● **Exercise**:
A word-for-word copy is needed of the line containing "The height and" and every line after it through the end of the records below, leaving out all pictures.

Excerpts from a dataset
··········

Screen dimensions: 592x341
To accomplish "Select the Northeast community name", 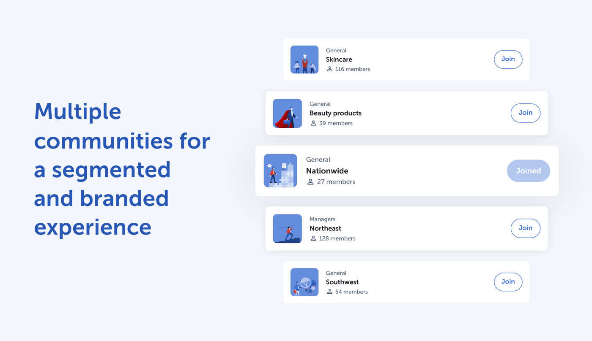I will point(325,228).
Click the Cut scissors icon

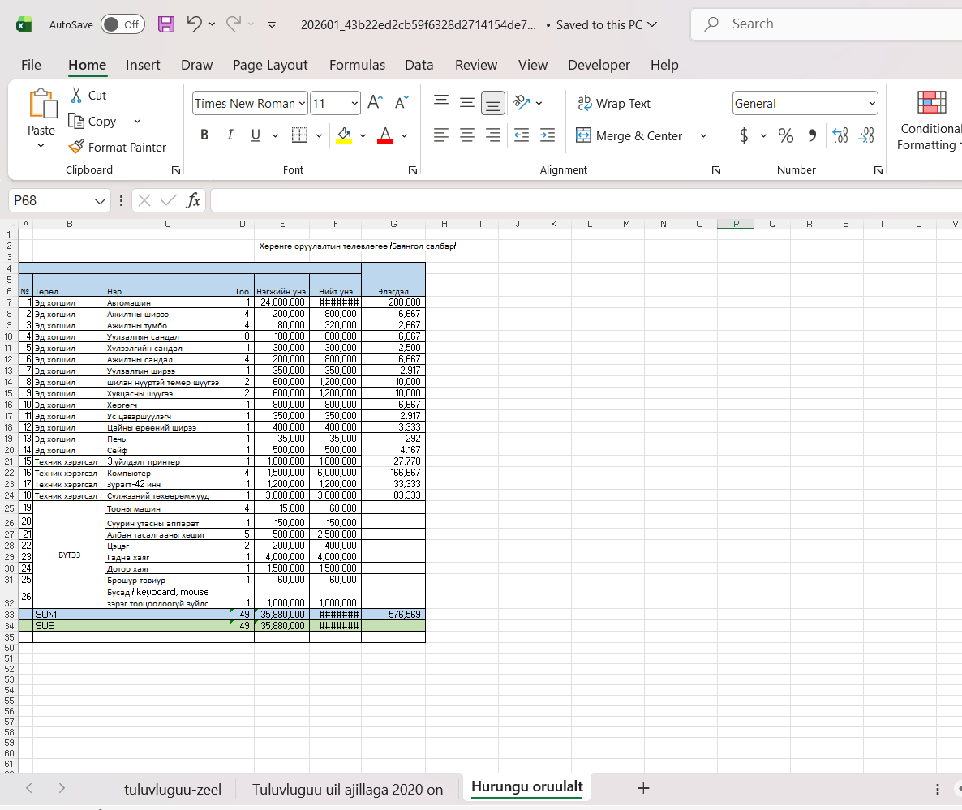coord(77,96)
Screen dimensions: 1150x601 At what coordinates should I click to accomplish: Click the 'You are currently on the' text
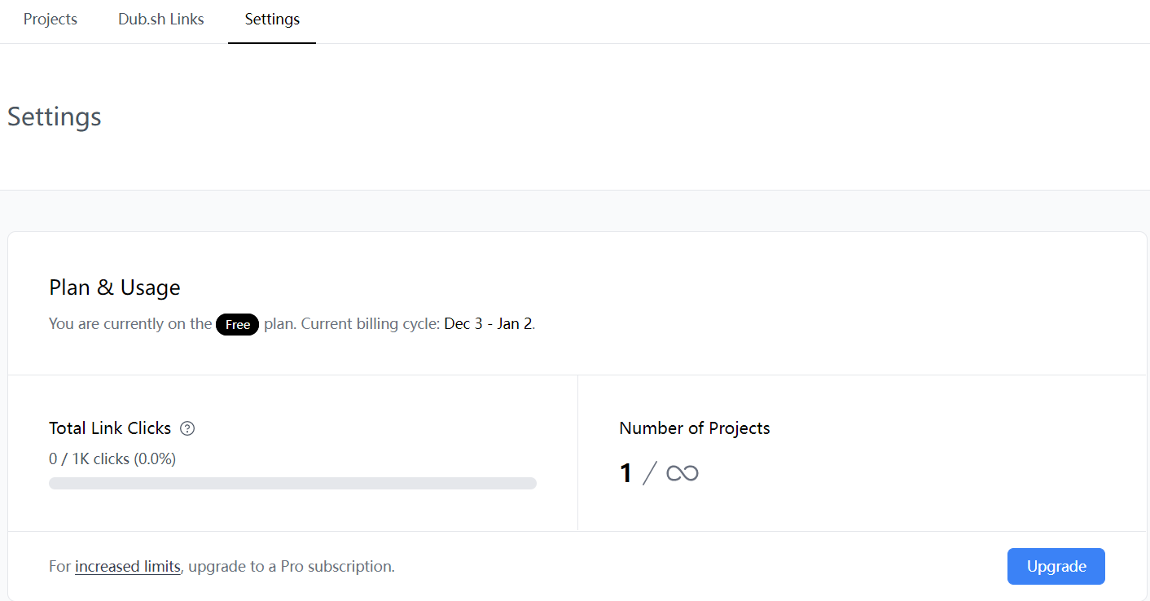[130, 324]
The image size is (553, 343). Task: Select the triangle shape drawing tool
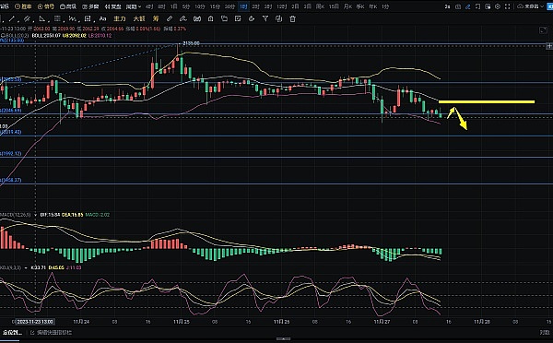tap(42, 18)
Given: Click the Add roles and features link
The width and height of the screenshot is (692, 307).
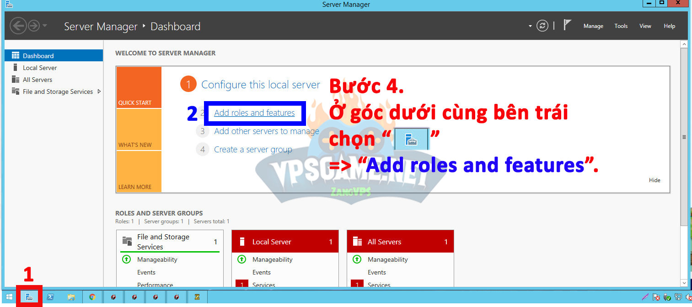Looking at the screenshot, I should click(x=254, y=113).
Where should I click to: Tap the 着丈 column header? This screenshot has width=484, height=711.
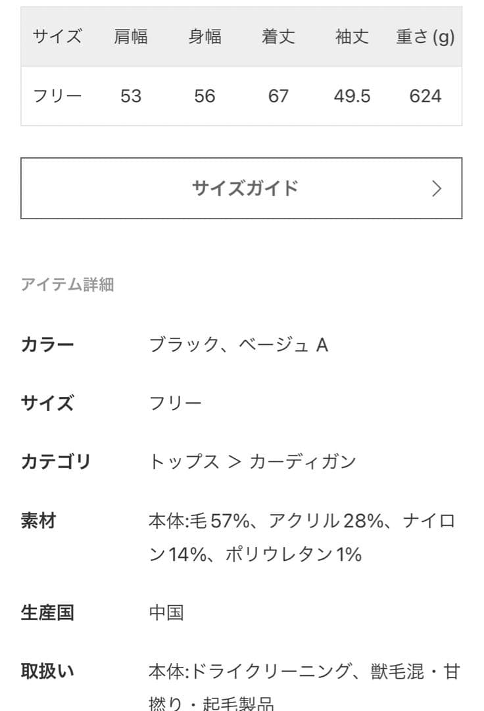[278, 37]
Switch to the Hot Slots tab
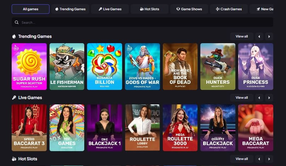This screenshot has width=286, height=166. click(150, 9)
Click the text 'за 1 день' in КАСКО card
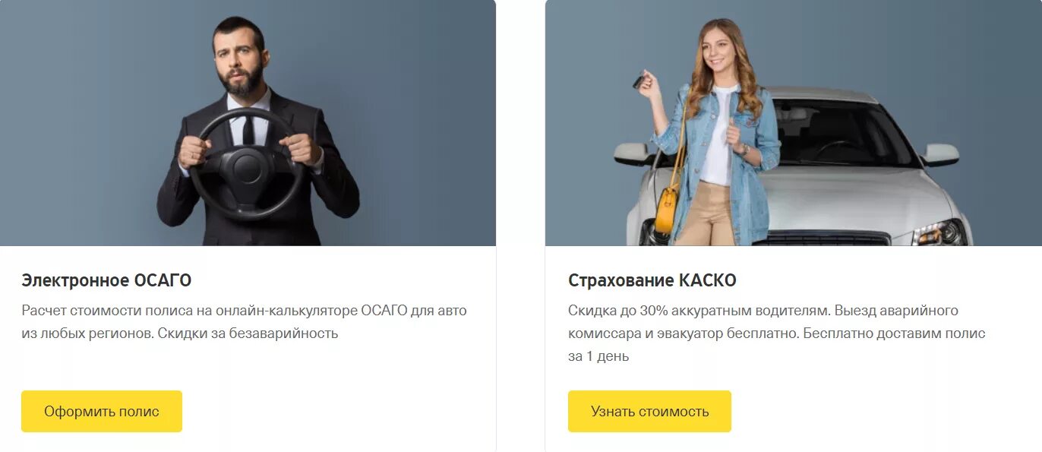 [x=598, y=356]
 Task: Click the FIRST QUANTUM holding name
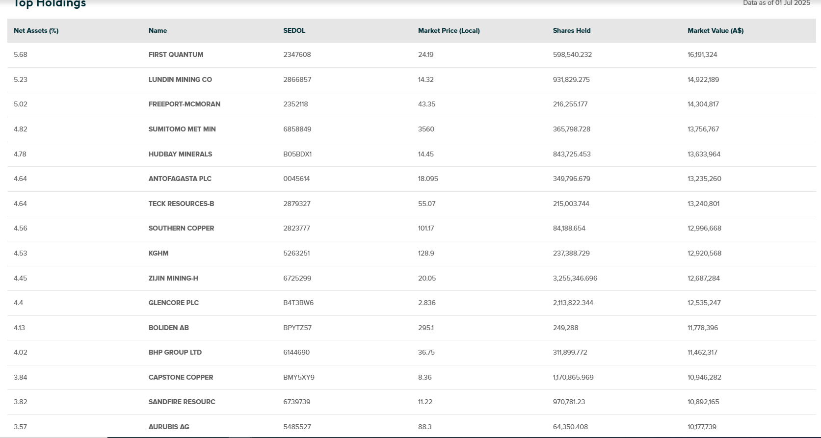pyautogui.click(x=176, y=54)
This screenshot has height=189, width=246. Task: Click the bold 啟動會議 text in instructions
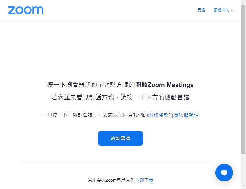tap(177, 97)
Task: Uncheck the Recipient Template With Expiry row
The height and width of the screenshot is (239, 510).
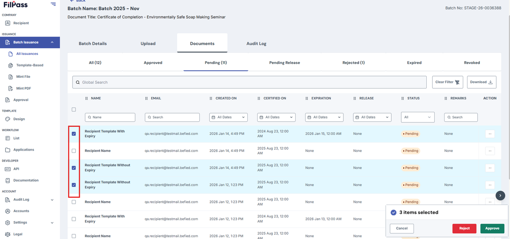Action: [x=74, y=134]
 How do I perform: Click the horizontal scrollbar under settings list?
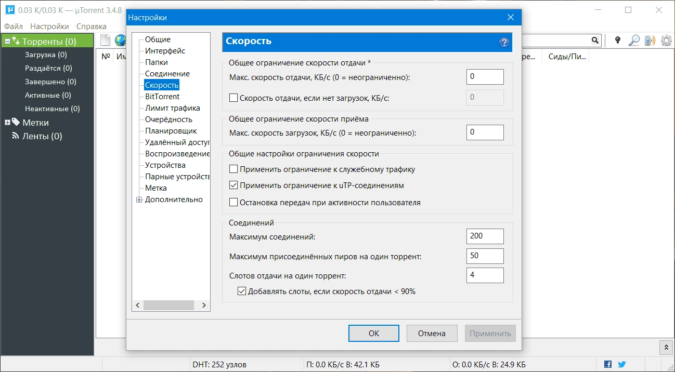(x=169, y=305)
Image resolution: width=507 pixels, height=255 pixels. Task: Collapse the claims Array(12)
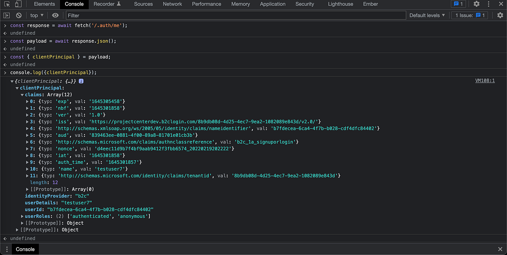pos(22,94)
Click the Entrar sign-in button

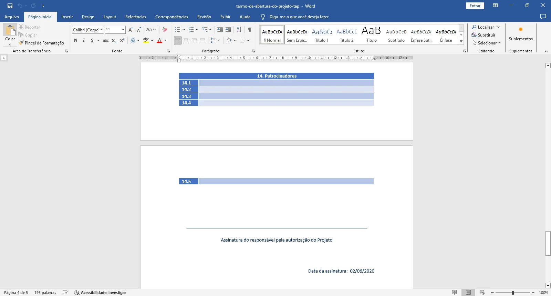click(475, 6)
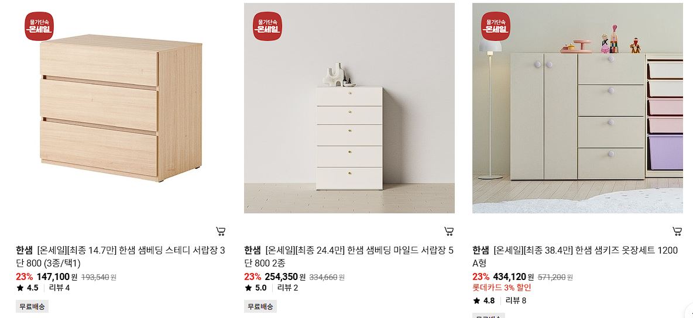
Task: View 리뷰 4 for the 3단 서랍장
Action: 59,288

··········

● **Solution below**:
The height and width of the screenshot is (239, 510).
Action: [x=74, y=134]
 How do I perform: Click the horizontal scrollbar under settings list?
(x=169, y=305)
Image resolution: width=507 pixels, height=255 pixels. Task: Collapse the claims Array(12)
pos(22,94)
Click the Entrar sign-in button

click(475, 6)
Task: View 리뷰 4 for the 3단 서랍장
Action: 59,288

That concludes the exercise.